Record set Start Marker
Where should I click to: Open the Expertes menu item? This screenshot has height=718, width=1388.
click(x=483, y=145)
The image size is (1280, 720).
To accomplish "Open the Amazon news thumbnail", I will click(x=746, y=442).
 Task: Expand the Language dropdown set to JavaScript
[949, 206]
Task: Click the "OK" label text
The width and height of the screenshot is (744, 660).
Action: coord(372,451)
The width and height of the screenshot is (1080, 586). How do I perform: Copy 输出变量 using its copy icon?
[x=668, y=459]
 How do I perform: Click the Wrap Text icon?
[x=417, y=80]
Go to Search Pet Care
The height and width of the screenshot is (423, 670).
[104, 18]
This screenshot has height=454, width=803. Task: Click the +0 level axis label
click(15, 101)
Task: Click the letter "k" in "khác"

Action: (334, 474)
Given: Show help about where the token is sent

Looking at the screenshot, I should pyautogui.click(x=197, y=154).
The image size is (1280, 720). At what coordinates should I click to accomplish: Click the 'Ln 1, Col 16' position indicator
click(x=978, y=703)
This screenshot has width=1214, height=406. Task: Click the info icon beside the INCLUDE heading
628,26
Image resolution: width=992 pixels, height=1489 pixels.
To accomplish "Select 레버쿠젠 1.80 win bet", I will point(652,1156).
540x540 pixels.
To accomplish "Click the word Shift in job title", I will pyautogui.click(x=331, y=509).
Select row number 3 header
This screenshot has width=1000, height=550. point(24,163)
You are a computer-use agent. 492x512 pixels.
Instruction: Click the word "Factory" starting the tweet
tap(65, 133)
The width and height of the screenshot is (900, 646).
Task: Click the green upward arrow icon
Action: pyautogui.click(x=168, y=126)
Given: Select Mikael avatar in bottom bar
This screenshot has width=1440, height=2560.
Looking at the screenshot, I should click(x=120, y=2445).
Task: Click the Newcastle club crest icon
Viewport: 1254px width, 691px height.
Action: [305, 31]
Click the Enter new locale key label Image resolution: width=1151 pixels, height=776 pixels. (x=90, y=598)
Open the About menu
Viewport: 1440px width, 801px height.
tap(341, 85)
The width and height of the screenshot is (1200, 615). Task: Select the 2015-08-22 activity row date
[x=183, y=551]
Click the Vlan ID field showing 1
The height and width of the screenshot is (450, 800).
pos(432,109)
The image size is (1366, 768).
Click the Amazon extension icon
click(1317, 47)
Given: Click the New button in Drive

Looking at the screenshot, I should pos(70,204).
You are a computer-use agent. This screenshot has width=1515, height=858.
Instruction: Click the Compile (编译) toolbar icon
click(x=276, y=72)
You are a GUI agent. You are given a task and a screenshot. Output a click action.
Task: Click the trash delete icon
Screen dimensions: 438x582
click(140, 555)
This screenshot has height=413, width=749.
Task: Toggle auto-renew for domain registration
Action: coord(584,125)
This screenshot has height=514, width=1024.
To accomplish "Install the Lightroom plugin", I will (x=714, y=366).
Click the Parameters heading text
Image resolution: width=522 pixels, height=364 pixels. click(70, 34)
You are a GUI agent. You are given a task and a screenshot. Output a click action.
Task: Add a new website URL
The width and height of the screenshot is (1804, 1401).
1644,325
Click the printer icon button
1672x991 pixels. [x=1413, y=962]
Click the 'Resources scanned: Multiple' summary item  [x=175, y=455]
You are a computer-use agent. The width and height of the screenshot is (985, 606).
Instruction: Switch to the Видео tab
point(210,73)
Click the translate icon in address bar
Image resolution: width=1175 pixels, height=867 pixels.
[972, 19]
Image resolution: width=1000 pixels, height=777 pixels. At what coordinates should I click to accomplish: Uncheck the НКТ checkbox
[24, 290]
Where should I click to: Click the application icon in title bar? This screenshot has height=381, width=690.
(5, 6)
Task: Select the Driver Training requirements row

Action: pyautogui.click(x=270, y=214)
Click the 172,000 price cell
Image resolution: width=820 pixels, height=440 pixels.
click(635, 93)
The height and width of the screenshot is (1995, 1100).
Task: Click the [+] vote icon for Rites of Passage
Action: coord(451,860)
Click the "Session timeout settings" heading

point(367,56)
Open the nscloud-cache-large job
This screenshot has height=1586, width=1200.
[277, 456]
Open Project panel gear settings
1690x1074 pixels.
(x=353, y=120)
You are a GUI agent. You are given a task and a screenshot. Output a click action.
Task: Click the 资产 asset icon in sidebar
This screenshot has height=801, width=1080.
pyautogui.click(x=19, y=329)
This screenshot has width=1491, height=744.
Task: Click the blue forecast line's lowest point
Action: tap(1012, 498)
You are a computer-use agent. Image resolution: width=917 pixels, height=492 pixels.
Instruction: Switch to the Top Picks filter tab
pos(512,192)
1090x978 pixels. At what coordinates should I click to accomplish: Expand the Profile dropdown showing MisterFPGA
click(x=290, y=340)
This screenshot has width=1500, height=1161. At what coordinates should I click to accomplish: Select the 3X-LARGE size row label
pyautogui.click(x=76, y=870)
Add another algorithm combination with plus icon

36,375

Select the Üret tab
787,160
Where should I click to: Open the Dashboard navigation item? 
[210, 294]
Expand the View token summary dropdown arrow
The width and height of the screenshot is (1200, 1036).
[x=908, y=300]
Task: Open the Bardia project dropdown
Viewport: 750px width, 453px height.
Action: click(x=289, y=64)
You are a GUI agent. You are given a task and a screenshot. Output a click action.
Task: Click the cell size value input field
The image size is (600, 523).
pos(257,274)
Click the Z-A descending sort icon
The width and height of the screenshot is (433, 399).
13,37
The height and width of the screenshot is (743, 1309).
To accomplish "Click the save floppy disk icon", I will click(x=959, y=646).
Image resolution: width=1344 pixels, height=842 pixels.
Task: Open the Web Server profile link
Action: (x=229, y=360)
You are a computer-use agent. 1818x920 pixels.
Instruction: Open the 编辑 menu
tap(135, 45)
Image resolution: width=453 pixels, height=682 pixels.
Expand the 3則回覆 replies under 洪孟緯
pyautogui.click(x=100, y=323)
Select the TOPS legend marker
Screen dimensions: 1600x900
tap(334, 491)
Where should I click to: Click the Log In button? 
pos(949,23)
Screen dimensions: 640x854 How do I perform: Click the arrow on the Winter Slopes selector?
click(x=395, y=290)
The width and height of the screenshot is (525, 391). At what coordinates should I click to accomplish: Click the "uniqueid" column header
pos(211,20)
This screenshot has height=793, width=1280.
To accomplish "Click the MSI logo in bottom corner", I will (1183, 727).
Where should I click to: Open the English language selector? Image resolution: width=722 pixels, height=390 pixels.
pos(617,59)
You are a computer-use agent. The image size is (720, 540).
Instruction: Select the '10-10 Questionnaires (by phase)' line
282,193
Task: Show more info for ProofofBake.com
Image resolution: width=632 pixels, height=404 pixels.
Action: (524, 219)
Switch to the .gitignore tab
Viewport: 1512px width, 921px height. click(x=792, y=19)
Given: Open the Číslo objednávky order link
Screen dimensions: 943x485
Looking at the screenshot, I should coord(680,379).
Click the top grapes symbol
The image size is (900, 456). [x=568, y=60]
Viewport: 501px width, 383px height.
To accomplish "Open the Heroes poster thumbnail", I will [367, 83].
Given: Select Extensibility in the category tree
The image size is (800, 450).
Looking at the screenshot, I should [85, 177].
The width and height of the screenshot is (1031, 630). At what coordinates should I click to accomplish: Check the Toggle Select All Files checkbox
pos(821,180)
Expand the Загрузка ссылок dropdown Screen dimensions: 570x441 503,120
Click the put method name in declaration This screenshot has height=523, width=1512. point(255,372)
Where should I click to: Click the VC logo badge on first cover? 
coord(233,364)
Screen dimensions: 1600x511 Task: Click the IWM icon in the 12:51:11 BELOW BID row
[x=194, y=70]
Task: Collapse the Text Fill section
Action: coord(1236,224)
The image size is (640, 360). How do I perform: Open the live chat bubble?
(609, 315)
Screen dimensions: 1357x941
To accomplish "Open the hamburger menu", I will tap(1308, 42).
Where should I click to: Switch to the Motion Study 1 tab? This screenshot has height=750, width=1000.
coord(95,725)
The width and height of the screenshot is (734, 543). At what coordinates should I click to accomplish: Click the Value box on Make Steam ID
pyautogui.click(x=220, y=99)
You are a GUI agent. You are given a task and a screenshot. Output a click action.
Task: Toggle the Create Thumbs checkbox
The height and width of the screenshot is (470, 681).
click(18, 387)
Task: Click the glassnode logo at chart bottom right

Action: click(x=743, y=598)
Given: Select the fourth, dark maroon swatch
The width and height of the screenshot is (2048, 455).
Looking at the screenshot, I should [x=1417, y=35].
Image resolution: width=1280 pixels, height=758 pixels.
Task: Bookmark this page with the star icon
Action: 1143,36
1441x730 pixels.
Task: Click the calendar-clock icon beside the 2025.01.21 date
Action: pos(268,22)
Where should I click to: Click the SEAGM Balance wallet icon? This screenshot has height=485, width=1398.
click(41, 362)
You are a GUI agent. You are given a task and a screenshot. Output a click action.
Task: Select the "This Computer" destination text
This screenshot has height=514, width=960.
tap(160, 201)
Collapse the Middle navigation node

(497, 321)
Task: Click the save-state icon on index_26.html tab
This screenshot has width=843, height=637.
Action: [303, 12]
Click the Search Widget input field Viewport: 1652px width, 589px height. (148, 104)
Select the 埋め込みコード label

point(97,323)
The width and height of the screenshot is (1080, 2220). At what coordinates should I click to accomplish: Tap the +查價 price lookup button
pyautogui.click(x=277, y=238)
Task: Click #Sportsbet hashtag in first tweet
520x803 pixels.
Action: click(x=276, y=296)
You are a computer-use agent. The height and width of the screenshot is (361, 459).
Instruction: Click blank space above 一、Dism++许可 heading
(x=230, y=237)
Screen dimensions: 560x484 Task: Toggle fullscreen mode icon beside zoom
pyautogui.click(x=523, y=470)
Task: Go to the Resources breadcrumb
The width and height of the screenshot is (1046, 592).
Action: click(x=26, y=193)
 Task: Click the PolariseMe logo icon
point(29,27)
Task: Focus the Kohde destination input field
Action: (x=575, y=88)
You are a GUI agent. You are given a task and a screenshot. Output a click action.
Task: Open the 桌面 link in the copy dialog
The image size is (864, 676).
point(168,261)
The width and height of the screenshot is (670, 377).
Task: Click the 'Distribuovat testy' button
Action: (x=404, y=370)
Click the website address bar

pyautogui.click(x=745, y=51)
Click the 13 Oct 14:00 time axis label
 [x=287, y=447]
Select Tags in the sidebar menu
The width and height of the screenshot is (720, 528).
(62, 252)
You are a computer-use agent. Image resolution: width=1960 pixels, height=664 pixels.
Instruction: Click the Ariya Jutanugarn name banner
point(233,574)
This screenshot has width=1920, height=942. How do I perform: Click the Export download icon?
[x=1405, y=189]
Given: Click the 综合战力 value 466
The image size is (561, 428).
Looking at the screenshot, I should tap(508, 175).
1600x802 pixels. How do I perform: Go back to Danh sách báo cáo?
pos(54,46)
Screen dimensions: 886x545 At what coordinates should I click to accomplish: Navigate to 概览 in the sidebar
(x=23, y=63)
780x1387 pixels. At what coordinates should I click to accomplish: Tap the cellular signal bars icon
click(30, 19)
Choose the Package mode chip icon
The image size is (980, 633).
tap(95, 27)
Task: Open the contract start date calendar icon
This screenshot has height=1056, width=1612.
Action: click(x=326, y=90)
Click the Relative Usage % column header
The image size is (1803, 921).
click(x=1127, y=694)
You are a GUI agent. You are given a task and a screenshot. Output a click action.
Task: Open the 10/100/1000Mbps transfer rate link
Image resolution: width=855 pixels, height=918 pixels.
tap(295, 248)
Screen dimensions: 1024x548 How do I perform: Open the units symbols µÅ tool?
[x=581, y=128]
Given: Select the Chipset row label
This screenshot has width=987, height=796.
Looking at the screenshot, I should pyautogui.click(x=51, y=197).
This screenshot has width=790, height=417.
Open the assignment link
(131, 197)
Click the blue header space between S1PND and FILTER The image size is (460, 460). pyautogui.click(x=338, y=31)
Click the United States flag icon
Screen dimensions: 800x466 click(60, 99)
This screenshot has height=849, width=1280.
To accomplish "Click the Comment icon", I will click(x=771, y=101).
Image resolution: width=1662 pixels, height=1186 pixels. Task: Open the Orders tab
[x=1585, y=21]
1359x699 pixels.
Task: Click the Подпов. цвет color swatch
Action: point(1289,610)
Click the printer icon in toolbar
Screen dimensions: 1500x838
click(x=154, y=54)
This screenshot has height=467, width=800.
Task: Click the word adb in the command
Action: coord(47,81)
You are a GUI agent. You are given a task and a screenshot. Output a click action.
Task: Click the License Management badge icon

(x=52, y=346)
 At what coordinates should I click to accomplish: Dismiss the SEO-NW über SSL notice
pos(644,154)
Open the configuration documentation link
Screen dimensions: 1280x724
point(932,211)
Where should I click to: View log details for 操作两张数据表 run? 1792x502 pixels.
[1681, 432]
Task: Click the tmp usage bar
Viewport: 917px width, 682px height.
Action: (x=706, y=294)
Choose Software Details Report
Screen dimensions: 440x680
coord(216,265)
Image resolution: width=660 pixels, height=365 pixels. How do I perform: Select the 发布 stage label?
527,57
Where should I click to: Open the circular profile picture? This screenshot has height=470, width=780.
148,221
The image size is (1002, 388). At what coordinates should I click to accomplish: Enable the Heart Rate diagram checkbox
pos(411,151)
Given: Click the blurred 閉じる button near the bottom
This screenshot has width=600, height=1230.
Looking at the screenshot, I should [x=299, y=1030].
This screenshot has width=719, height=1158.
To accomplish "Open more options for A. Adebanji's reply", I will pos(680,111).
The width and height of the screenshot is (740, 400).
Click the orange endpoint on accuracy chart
Record set End Marker
[Work required] Each line of the data above containing the string "summary" is to be copied.

[Exercise output]
Click the 'Resources scanned: Multiple' summary item  [x=175, y=455]
Expand the View token summary dropdown arrow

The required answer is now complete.